Finding The Right Business Real Estate or Office Space

Commercial real estate is a cornerstone for everything business, whether it’s a 3 person startup or 500 person enterprise-level SaaS company. Regardless of company size, understanding the commitment and costs involved are absolutely critical.


Every company is going to need commercial real estate space at some point – unless you’re in the minority of businesses that operate virtually.

The first thing to consider when thinking about real estate space for your startup is your time commitment and budget. If you’re planning to grow quickly, you might be more apt to choose office sharing (or subletting) or leveraging a coworking space, as opposed to signing a traditional 2-3 year lease. Shorter-term options often come furnished and with amenities such as internet and telecom.

Ready to choose a long-term office space that you can grow into over time? Make sure you’re aware of the details involved with a longer term real estate commitment, including:

  • Upfront costs – security deposit, attorney fees, furniture, telecom, insurance, amongst others
  • Budget commitments – do you or will you have the funds required to pay for your commercial space for the next few years?
  • Location – is the location conducive to existing and future employees, including proximity to public transportation and major roadways?
  • Office culture – it’s important to consider the office layout/designs available with the real estate you’re considering.


Depending on your location, it can be incredibly difficult and time-consuming to source and close on the right location for your business.
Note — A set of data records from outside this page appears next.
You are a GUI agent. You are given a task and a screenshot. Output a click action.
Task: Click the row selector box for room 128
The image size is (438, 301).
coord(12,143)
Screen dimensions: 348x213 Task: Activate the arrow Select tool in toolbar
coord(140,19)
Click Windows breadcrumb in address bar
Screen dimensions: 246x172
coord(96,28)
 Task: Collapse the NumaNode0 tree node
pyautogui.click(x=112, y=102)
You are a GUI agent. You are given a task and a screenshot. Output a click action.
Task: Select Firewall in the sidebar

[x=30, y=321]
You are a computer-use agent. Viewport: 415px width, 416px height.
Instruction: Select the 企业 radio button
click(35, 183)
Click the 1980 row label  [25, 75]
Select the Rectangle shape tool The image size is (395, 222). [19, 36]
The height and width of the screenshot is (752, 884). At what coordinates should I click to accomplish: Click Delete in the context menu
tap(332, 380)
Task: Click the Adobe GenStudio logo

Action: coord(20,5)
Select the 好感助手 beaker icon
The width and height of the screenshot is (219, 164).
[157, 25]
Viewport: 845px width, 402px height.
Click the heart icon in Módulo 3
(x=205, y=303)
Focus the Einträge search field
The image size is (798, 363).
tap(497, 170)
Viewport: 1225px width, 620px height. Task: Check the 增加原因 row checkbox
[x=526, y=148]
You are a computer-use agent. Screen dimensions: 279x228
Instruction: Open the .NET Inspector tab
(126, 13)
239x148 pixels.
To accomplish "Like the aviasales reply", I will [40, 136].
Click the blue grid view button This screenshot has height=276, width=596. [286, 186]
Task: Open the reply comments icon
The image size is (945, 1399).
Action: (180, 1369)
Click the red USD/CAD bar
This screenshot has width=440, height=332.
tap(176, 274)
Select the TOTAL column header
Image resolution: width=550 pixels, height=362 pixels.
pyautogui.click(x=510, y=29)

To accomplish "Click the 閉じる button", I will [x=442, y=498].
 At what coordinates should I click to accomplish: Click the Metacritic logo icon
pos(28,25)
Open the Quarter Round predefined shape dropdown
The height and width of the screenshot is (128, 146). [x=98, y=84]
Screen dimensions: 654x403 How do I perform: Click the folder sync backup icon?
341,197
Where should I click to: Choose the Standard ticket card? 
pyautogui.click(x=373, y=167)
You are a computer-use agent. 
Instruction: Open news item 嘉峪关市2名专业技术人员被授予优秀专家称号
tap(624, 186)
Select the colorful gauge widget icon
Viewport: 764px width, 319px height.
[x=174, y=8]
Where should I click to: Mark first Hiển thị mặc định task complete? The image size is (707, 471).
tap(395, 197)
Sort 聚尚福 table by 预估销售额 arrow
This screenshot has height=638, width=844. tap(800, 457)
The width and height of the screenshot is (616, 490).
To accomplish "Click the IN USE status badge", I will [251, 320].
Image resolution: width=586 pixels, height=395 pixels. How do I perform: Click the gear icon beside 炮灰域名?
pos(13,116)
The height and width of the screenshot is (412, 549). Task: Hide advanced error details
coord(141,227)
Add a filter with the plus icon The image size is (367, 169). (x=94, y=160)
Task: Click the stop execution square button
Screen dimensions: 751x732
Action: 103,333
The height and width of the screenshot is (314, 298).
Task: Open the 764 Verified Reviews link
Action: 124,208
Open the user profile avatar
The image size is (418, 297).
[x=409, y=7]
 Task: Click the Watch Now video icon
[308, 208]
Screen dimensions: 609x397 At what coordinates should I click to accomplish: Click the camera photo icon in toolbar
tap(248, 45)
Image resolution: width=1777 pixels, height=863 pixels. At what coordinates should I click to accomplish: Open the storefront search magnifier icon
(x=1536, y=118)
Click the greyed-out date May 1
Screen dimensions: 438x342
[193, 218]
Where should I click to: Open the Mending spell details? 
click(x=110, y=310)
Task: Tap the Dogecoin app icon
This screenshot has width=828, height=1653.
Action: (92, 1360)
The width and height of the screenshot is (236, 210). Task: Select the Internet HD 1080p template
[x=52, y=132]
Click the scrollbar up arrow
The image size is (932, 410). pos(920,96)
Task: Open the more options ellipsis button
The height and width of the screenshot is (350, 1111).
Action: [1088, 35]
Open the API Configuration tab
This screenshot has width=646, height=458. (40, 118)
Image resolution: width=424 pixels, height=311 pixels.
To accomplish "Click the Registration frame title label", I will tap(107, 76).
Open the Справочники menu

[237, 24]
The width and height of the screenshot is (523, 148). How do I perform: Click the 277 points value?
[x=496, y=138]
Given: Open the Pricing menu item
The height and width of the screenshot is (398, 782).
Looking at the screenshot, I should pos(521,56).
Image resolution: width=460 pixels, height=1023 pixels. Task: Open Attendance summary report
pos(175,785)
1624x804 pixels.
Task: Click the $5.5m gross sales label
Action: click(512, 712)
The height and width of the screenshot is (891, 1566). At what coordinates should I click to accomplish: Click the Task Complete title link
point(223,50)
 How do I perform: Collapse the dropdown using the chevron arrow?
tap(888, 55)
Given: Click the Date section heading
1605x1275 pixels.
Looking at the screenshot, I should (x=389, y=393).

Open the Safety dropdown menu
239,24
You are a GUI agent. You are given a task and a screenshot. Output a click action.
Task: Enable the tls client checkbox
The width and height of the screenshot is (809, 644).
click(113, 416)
Many experts recommend being as proactive as possible when it comes to commercial real estate, often starting your search 3 months or more in advance.

Lease rates, landlords, and other companies are constantly changing, so it’s best to understand your business’s needs and prepare ahead of time.


If you have a general idea of your business’s potential growth trajectory, choosing the right commercial real estate space can help you avoid lost time and money associated with relocating your entire company.

You’ll usually be signing your commercial lease with the aid of a real estate broker, that connects you with the landlord/owner, management company, or coworking space, and negotiates on their behalf.

Here are top considerations throughout the benefits buying process:

Qualifying questions:

  • What size and type of business do you typically service? Can your services grow with my company?
  • What class buildings do you work with? Buildings are usually classified into three types: A (newer, more expensive), B (older, less amenities, average costs), and C (usually older than twenty year old, in need of major repairs)
  • Is there an opportunity to sublease if I can’t fill the space?

Contract Terms:

It’s important to read through your lease terms and conditions before signing anything. In many cases, you’ll want to have an attorney read through any long term commitment.

Customer Support:

Is your real estate broker or future building manager available at all times? From a loss of electricity to re-negotiating your lease, you’ll want to understand when these parties can be contacted.


Ask for the ability to speak with references that have either used your broker in the past, or are current tenants of a commercial space you’re looking to occupy.